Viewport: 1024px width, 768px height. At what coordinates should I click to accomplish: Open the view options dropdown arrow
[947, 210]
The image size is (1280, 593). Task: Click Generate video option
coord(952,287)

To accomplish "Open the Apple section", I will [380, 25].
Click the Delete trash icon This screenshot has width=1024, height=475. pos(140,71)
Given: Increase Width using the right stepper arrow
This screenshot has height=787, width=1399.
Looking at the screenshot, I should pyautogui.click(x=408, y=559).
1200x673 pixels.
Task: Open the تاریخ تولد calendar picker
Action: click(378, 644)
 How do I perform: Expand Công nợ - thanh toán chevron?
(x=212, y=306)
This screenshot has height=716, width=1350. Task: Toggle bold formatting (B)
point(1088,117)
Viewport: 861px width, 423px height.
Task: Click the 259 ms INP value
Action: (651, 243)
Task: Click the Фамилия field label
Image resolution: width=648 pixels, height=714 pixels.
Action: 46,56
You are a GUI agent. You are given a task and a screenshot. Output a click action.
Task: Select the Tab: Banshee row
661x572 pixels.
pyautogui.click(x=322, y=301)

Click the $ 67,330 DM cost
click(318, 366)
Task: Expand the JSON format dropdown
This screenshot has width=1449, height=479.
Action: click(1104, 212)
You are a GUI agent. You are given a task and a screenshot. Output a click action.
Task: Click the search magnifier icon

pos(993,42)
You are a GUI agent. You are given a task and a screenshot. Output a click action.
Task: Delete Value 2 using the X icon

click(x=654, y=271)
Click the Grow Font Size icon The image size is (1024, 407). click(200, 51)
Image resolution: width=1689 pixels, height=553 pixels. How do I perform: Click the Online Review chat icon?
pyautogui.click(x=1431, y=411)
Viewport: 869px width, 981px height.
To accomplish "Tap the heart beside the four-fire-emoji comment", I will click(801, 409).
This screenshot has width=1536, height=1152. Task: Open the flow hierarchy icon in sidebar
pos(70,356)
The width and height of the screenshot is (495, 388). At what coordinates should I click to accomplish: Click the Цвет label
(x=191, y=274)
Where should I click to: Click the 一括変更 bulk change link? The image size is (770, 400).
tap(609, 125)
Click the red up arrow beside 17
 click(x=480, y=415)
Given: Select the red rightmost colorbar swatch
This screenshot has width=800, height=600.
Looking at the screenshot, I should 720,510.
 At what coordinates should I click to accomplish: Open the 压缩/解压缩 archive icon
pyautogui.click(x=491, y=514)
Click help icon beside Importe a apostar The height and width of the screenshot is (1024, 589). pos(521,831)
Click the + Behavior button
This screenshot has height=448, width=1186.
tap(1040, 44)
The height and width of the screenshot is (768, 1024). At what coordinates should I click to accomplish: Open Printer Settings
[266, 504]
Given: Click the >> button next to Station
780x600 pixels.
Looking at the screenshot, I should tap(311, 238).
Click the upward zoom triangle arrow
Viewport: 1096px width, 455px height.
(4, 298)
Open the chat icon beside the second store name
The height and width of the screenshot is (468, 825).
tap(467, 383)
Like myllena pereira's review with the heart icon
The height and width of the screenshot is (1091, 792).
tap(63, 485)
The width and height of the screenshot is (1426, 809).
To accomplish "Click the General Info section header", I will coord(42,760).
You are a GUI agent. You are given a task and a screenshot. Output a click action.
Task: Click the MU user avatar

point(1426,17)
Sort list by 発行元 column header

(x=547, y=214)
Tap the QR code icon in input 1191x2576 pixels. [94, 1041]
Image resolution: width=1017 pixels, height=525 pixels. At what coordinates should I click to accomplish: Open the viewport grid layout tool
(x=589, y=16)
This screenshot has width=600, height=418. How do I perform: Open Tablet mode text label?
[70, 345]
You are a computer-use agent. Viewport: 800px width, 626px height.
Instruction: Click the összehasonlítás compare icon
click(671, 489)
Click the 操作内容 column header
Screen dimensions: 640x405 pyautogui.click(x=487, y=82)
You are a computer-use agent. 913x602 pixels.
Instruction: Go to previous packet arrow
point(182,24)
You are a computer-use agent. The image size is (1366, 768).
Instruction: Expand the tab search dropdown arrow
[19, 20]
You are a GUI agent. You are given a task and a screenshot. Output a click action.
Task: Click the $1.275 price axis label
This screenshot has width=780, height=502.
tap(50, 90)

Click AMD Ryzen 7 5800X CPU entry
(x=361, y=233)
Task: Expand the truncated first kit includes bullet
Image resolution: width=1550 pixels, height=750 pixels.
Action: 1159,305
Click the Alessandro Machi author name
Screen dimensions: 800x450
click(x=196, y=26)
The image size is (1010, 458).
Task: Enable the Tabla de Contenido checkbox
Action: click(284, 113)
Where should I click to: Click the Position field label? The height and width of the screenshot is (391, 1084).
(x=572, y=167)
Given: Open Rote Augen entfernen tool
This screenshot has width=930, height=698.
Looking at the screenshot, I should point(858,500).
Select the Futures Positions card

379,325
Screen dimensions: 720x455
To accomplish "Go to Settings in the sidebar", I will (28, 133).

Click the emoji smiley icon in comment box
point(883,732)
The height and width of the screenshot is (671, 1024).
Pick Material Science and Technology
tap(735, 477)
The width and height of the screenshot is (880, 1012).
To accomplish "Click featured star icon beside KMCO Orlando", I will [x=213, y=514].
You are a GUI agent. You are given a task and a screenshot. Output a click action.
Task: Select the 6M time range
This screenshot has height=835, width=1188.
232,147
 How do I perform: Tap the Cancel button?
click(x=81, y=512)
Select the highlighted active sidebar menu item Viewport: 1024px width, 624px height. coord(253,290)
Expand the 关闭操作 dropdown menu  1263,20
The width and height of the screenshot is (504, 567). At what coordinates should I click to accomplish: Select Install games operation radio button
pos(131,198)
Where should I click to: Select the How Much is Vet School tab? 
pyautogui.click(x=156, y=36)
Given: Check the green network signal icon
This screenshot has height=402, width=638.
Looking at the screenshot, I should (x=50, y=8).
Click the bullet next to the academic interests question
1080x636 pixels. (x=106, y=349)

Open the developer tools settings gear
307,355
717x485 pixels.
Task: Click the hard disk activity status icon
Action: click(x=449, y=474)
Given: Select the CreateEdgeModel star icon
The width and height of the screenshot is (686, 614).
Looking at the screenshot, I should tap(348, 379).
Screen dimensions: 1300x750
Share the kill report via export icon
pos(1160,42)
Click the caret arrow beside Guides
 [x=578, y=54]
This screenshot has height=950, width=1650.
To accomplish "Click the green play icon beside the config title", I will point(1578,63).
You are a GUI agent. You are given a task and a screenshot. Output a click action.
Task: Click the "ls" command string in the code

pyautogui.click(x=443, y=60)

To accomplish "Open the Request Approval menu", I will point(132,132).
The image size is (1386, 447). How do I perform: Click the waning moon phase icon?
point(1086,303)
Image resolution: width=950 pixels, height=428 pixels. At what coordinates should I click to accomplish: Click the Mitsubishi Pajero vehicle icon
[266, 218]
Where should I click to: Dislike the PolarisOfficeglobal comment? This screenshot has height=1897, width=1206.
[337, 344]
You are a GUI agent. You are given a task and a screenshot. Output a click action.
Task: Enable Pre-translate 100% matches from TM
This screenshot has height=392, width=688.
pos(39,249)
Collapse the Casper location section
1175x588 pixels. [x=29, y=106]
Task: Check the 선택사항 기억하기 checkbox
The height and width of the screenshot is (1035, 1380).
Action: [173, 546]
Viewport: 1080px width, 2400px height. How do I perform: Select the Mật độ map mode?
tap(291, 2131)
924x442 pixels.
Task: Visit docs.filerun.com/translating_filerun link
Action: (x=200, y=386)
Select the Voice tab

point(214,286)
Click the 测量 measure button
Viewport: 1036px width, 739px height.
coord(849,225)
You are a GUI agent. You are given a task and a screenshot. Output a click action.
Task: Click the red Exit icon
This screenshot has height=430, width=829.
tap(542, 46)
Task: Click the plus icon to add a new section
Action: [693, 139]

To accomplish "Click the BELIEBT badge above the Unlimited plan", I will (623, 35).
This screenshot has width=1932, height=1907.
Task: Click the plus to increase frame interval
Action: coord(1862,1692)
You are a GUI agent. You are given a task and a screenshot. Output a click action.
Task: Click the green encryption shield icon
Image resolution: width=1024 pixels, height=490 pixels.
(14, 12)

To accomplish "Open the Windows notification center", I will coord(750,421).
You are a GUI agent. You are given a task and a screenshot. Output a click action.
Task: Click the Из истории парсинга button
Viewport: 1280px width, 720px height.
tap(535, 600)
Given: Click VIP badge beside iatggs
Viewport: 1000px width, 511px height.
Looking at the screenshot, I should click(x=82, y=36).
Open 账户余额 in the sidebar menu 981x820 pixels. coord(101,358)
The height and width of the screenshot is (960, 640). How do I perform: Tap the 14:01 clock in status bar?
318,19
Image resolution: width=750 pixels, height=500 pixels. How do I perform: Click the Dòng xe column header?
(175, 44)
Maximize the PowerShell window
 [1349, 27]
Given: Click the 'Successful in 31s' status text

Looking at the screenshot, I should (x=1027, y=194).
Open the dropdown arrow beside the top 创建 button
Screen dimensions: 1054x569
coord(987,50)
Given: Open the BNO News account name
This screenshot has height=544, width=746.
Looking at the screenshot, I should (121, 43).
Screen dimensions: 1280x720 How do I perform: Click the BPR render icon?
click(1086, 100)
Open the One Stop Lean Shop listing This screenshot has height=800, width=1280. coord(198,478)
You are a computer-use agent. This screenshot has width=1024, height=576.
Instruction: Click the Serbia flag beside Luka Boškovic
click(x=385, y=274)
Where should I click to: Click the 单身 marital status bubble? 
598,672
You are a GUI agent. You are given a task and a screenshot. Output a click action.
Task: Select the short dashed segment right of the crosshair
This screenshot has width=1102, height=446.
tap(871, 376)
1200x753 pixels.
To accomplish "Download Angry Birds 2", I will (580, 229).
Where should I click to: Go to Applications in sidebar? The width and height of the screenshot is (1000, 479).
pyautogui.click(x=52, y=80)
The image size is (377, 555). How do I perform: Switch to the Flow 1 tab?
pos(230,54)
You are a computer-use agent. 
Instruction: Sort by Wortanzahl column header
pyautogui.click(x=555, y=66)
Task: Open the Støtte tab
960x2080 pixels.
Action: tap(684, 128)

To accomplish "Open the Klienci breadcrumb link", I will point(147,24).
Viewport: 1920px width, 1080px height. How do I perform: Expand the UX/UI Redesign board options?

Exercise goal.
Taking the lines above, repeat exactly those from the line that contains "Given: Click VIP badge beside iatggs" through the line that contains "Open the dropdown", and both of those lines as well. Include nothing else.

Solved problem.
Given: Click VIP badge beside iatggs
Viewport: 1000px width, 511px height.
Looking at the screenshot, I should click(x=82, y=36).
Open 账户余额 in the sidebar menu 981x820 pixels. coord(101,358)
The height and width of the screenshot is (960, 640). How do I perform: Tap the 14:01 clock in status bar?
318,19
Image resolution: width=750 pixels, height=500 pixels. How do I perform: Click the Dòng xe column header?
(175, 44)
Maximize the PowerShell window
 [1349, 27]
Given: Click the 'Successful in 31s' status text

Looking at the screenshot, I should (x=1027, y=194).
Open the dropdown arrow beside the top 创建 button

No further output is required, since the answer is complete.